I just know that it has been pretty warm out, warm enough to make me still crave food that minimally requires use of my stove.
Pomodoro crudo is the simplest of sauces, and an excellent way to savor the very last of this season’s tomatoes. I used a big, fat heirloom tomato, the jolie-laide of summer fruit. A little gnarly, very misshapen, but incredibly full, flavorful, and delicious.
And it goes without saying that the better your core ingredients, the better the sauce will be.
About 1 to 1 1/2 pounds of very good, very ripe tomatoes
1 clove of garlic, lightly crushed
About 2 tablespoons of excellent extra-virgin olive oil
Salt and pepper
About 1/3 pound of dried penne
How to prepare:
1. Bring a large pot of water to boil.
2. Set up a large ice water bath.
3. When the water begins to boil, score an X on the bottom of each tomato. Drop the tomatoes gently into the boiling water and leave them in for about 20-30 seconds, depending on how big your tomatoes are. Remove them carefully from the boiling water, and slip them into the ice water bath. You should now be able to easily remove the skin of each tomato.

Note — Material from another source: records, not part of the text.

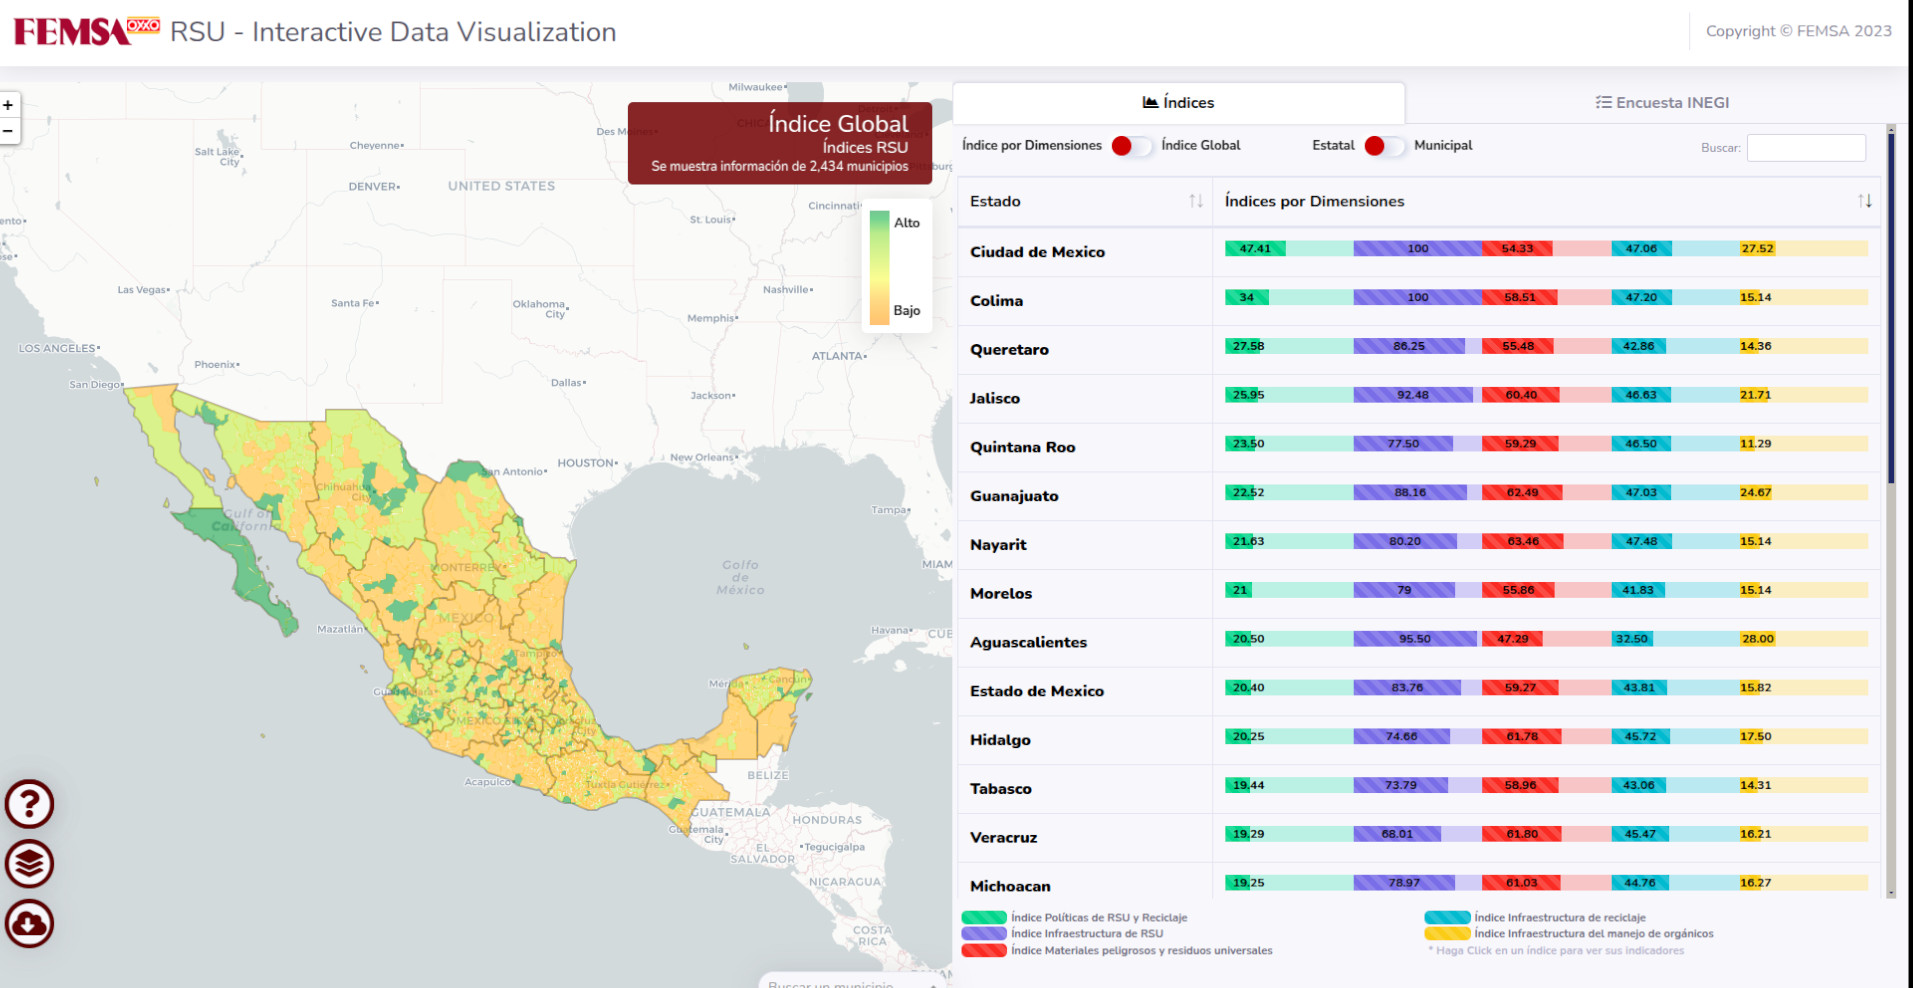Sort table by Estado column arrows
Image resolution: width=1913 pixels, height=988 pixels.
1195,201
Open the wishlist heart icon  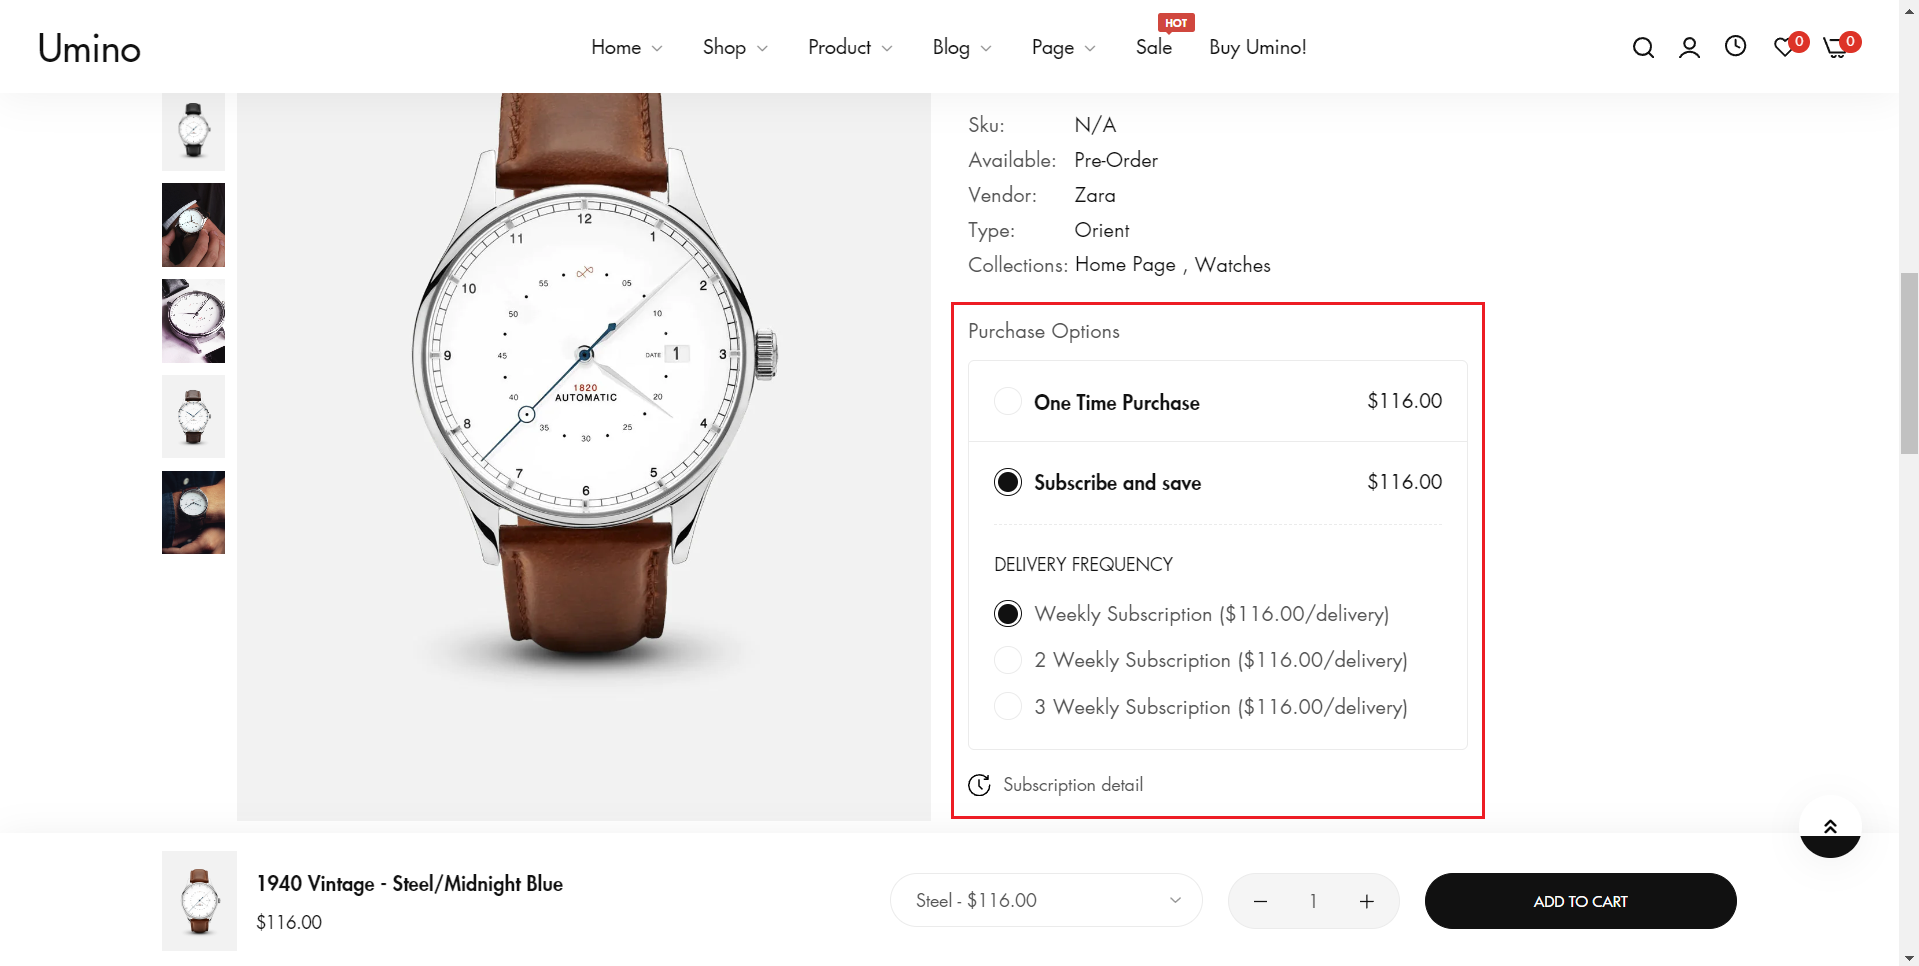1784,48
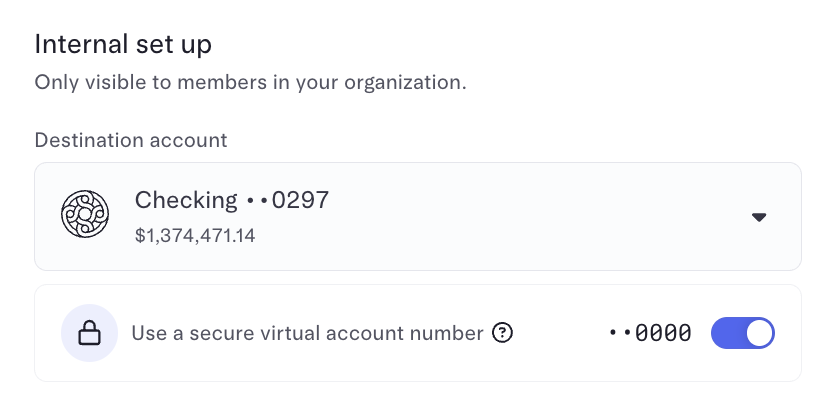Click the 'Only visible to members' subtitle
Image resolution: width=832 pixels, height=406 pixels.
tap(250, 83)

4. Once all the tomatoes are peeled, cut them in half and remove the seeds. Chop each tomato, and transfer everything to a medium-sized bowl. Season the tomatoes with salt and pepper to taste (you can salt liberally). Add the olive oil and the crushed clove of garlic. Stir everything together, and let the sauce sit covered and undisturbed on the counter for about 30 minutes.
5. Bring a large pot of salted water to boil. Add the penne and cook it until it is just slightly under-al dente. Drain the pasta and add it to the sauce. Toss everything together, and remove the garlic clove.
The pasta should begin to absorb some of the excess liquid in the sauce.
Hand-tear a handful of basil and add it to pasta. Toss again, and serve.